(Entries on where items appear)
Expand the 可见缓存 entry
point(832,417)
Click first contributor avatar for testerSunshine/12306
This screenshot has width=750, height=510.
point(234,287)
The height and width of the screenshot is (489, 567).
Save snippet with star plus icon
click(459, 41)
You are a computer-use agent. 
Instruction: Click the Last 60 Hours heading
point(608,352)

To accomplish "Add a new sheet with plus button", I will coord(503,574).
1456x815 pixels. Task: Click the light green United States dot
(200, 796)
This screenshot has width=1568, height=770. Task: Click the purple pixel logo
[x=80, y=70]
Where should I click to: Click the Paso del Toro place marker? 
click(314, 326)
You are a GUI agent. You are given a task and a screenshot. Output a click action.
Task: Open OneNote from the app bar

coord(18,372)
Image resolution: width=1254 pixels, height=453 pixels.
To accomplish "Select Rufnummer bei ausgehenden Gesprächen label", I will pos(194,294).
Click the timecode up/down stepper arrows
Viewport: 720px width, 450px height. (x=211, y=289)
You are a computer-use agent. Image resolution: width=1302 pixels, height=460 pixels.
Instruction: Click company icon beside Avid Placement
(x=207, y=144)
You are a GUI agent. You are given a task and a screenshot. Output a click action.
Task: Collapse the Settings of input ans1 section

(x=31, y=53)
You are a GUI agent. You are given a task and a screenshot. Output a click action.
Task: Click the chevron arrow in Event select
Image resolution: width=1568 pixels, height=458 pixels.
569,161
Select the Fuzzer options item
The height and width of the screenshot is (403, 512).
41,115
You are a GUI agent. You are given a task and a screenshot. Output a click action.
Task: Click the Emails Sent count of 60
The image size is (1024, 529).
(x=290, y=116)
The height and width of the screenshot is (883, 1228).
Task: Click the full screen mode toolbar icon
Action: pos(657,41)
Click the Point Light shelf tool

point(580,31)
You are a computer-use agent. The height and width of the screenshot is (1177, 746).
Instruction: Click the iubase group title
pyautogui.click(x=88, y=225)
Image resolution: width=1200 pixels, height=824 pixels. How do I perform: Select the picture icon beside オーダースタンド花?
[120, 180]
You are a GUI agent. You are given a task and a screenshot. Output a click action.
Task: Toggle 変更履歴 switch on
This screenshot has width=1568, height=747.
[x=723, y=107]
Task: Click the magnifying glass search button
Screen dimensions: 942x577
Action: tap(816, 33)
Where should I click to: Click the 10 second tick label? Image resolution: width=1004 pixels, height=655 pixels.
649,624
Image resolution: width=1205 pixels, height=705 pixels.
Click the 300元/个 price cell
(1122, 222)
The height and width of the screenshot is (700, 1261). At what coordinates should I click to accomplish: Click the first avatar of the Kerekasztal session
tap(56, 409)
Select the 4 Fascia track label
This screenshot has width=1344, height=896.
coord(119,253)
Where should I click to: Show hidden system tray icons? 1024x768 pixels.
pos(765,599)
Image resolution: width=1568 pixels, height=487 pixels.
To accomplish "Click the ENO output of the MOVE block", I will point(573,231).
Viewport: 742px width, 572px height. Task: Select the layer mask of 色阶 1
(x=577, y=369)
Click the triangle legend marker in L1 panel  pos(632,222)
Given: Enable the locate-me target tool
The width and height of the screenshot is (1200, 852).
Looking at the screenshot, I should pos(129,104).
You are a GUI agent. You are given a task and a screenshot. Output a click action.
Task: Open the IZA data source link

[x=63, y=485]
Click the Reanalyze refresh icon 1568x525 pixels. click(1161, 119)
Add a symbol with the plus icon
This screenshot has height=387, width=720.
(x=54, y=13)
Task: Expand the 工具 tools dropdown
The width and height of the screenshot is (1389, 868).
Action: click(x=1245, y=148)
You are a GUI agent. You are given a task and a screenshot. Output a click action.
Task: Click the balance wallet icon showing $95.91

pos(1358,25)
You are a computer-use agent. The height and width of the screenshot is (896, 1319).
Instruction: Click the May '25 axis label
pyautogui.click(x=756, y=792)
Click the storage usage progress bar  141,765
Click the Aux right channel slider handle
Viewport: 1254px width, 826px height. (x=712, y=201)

What the task asks - Show every line of the rows above that contains the string "Expand", matching case exactly.

Task response -
Expand the 可见缓存 entry
Task: Expand the 工具 tools dropdown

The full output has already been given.